YOUR TASK: Somewhere below is a line with "This screenshot has height=639, width=800." and, later, a line with "You are a computer-use"; repeat those two lines and all the lines between them, exactly as they are.

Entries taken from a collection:
········

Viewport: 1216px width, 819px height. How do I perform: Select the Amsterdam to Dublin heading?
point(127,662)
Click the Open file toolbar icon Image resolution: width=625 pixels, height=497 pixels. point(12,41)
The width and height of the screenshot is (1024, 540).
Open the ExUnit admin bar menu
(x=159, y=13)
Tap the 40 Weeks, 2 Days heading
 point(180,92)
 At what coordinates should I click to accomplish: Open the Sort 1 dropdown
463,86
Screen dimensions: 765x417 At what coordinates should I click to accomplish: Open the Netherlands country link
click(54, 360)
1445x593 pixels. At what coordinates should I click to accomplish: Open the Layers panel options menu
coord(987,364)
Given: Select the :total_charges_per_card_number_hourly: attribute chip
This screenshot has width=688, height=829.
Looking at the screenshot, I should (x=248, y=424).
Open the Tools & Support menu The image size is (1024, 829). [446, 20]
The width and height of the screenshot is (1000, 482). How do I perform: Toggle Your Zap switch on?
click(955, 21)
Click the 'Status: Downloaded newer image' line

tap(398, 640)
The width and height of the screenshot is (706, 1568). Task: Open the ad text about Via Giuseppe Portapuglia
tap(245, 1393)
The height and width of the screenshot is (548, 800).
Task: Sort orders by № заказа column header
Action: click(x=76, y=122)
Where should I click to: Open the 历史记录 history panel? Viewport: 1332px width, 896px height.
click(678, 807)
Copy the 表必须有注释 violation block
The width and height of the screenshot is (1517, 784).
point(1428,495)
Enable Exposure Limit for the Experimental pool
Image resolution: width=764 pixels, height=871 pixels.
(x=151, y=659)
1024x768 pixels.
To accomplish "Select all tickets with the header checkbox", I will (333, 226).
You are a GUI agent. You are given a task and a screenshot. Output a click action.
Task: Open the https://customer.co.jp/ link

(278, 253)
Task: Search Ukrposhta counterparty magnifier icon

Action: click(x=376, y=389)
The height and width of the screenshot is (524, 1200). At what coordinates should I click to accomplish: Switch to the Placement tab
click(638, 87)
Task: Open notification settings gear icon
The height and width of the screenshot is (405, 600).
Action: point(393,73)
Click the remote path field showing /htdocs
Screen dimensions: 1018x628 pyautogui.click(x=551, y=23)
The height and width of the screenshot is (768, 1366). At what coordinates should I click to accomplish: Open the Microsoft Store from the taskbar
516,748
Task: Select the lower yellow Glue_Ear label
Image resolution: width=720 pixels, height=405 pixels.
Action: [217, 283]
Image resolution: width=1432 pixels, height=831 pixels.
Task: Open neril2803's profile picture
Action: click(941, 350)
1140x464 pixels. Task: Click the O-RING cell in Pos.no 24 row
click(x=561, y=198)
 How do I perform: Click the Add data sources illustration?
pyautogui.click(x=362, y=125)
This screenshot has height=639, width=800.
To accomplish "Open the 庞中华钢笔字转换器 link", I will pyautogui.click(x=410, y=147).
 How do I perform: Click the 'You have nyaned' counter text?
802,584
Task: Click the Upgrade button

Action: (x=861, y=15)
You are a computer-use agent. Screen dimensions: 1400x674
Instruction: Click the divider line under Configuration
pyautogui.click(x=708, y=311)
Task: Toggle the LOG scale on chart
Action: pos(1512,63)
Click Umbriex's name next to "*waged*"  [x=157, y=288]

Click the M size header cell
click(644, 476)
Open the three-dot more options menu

········

RESULT OF THIS TASK:
This screenshot has height=639, width=800.
To accomplish "Open the 庞中华钢笔字转换器 link", I will pyautogui.click(x=410, y=147).
 How do I perform: Click the 'You have nyaned' counter text?
802,584
Task: Click the Upgrade button

Action: (x=861, y=15)
You are a computer-use agent. Screen dimensions: 1400x674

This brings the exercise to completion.